** WORK INSTRUCTION **
Your copy of the listing must be exact and must hold no images.

** INFORMATION **
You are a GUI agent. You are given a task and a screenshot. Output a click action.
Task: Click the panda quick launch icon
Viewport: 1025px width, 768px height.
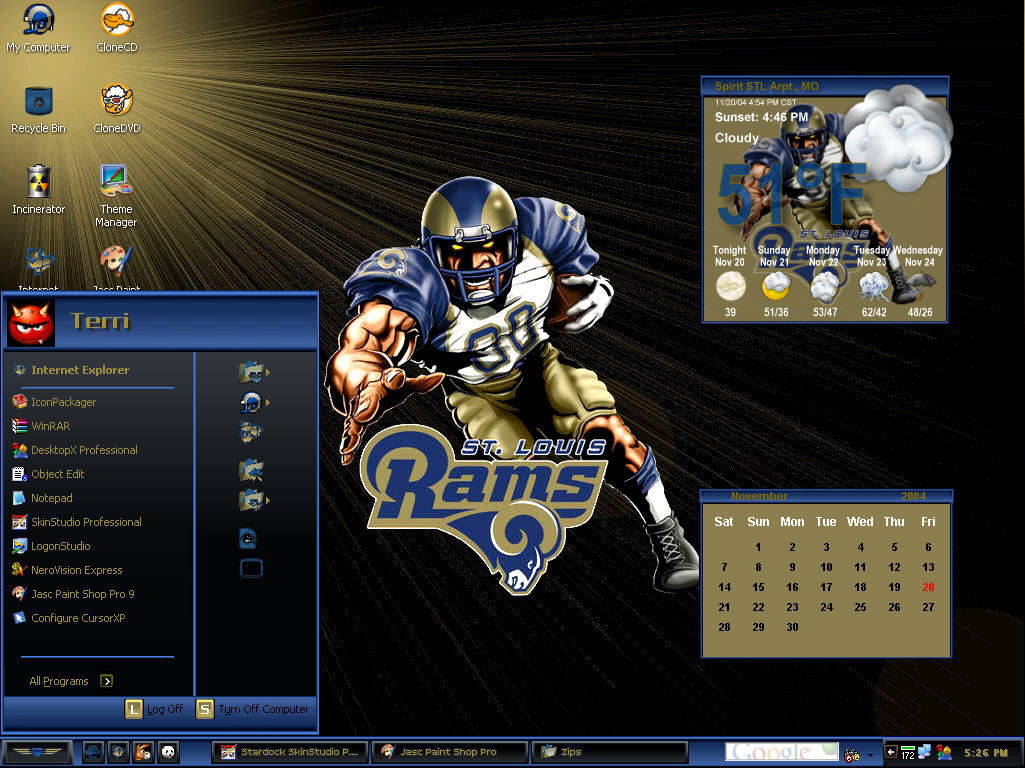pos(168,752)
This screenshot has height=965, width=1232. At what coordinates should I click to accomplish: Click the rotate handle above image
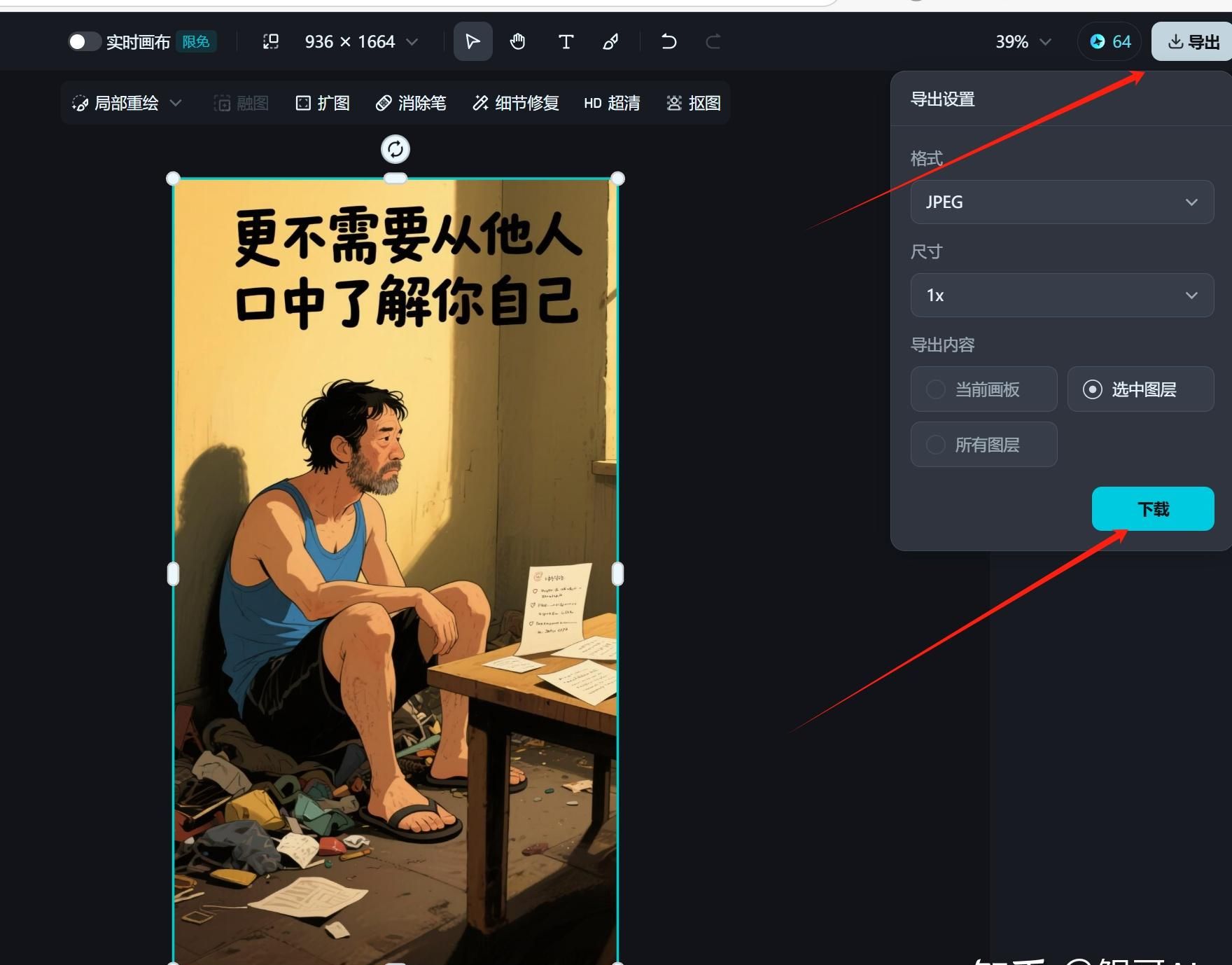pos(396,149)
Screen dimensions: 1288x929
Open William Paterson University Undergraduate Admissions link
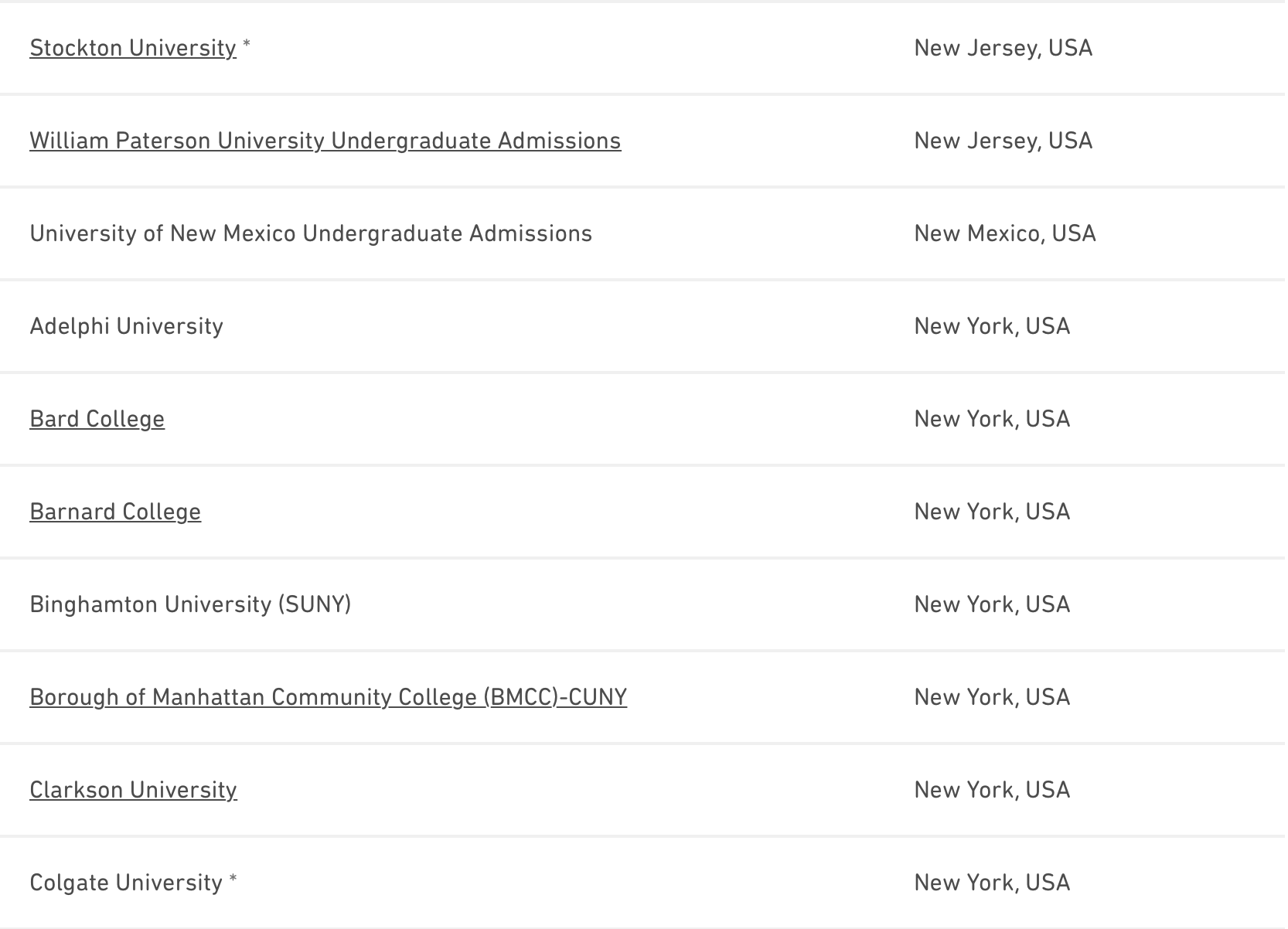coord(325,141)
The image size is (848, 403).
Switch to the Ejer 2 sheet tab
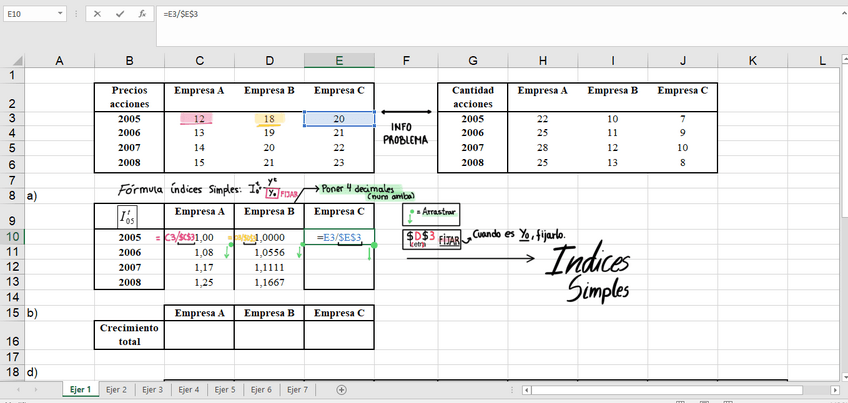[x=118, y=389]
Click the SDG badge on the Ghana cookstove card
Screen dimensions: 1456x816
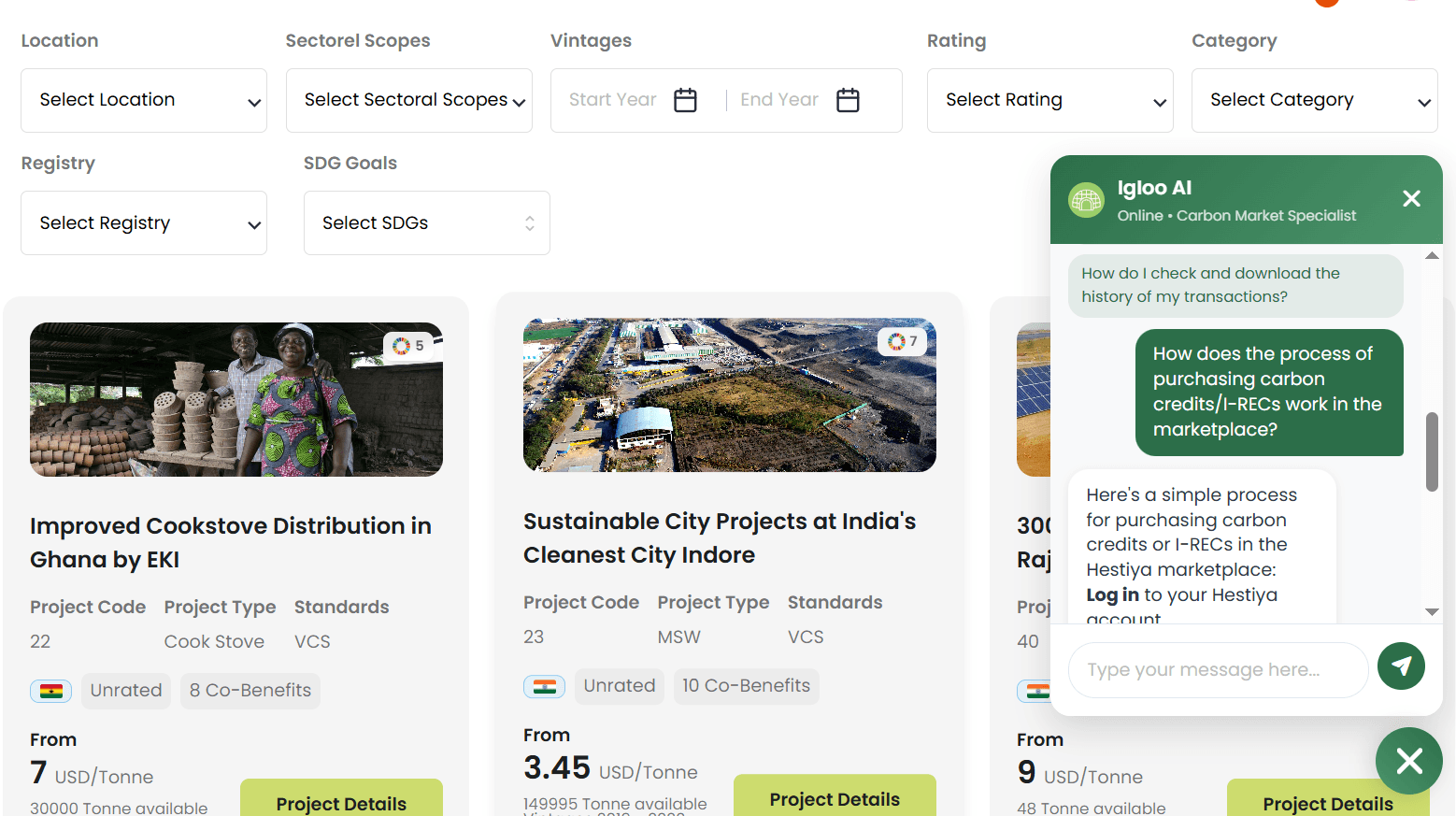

** EXERCISE OUTPUT **
You are a GUI agent. You are given a task and a screenshot. Output a click action.
Task: Click the panda quick launch icon
Viewport: 1025px width, 768px height.
pos(168,752)
This screenshot has height=965, width=1232. At what coordinates should I click to accomplish: Click the rotate handle above image
pos(396,149)
Screen dimensions: 1288x929
Open William Paterson University Undergraduate Admissions link
coord(325,141)
The image size is (848, 403).
Switch to the Ejer 2 sheet tab
[x=118, y=389]
Click the SDG badge on the Ghana cookstove card
Screen dimensions: 1456x816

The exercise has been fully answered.